## DATA TO USE
---------------

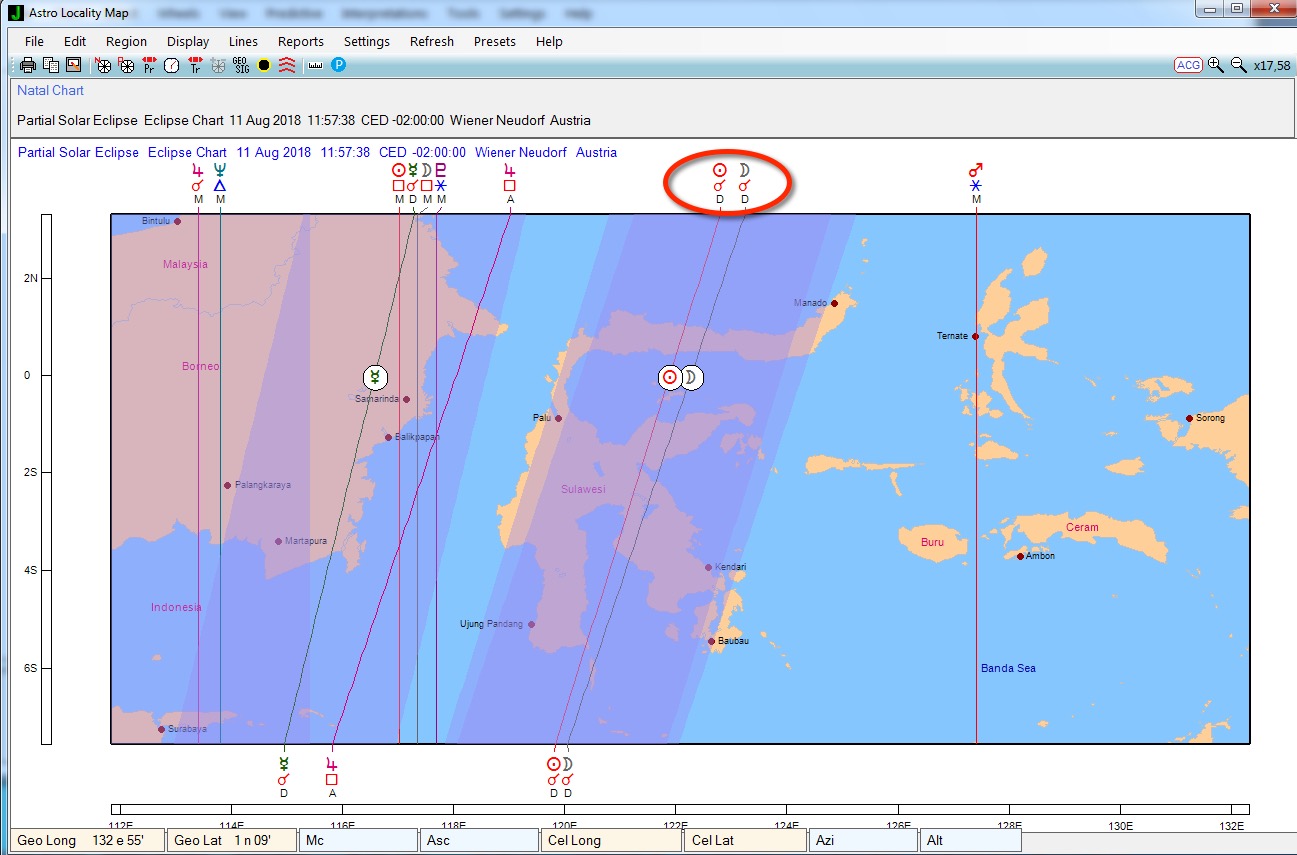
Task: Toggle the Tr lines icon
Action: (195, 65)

---------------

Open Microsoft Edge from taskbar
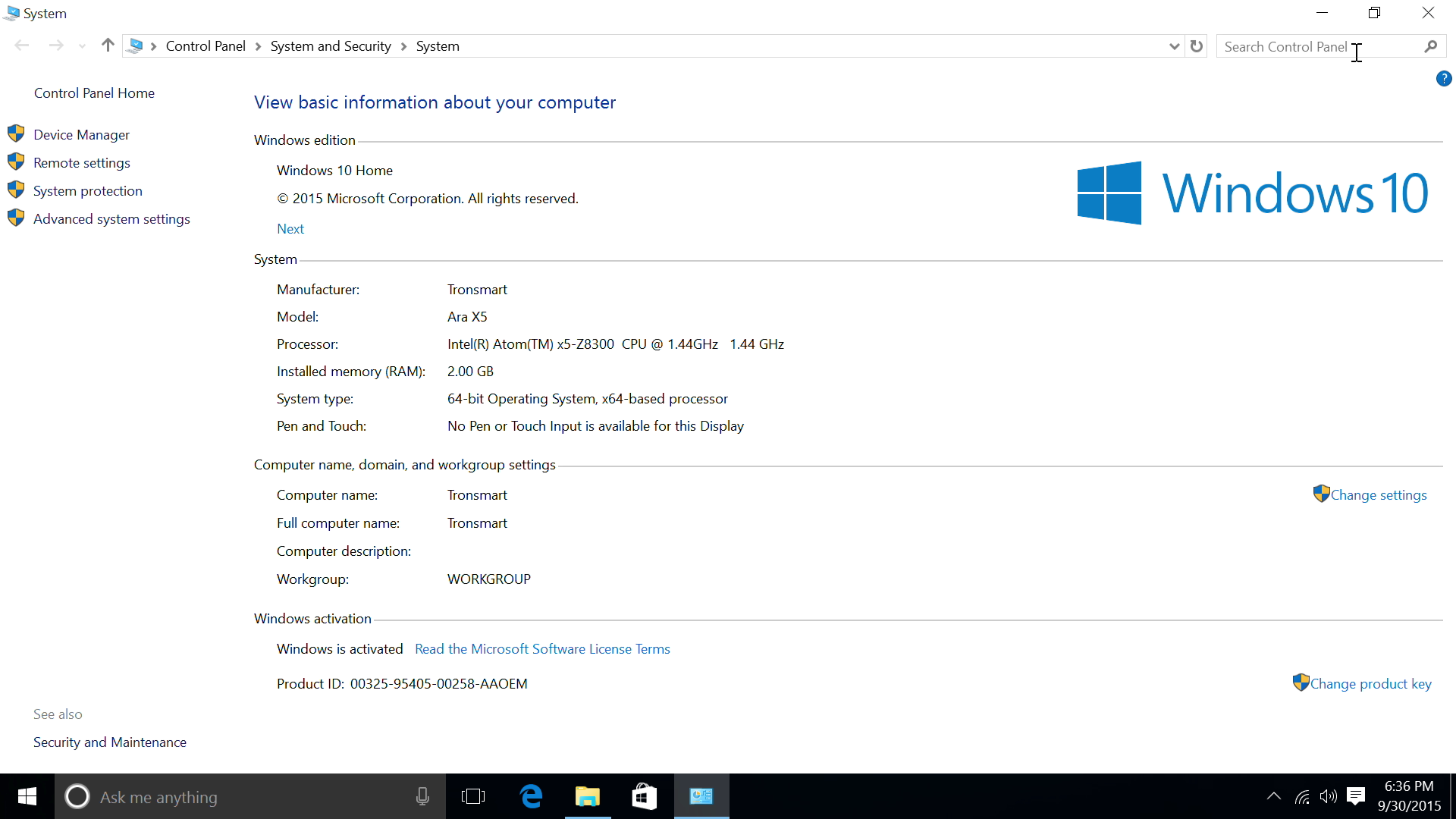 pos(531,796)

---------------

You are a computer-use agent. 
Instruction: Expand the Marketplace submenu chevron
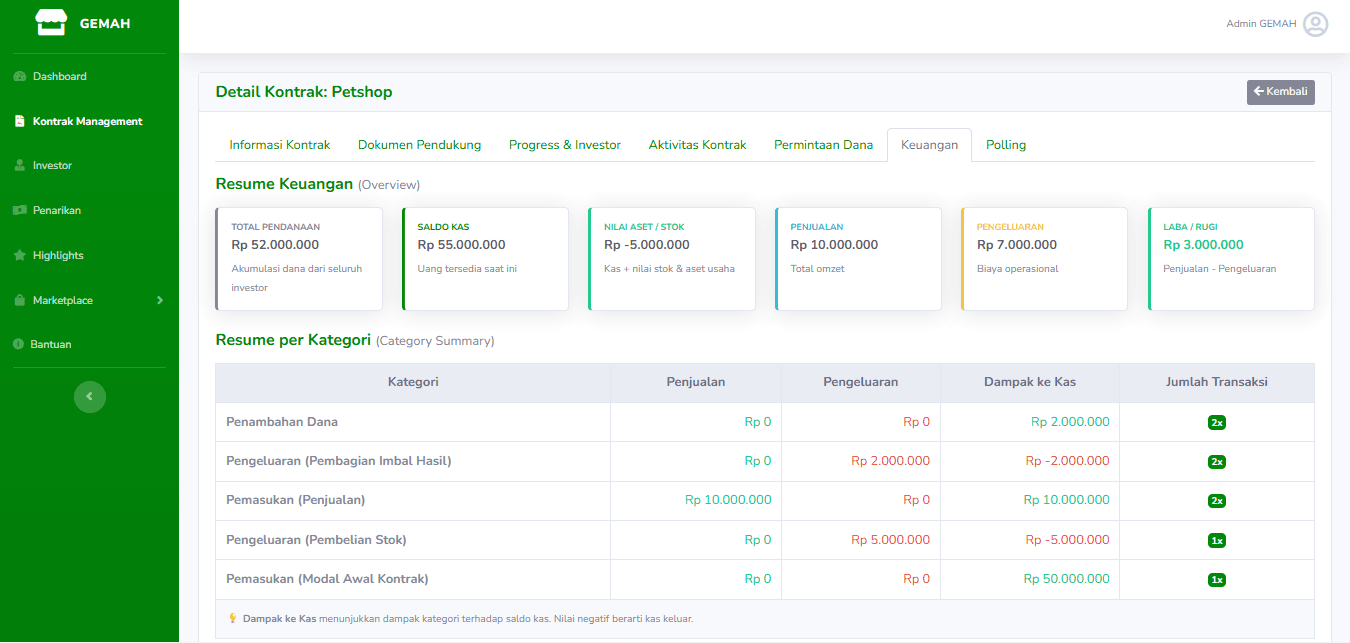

---------------

## WORK TO BE COMPLETED
Copy out the entries from the line containing "You are a computer-use agent." through the line containing "Instruction: Expand the", with both of those lines included, and reproduce them word for word.

## FINAL RESULT
You are a computer-use agent. 
Instruction: Expand the Marketplace submenu chevron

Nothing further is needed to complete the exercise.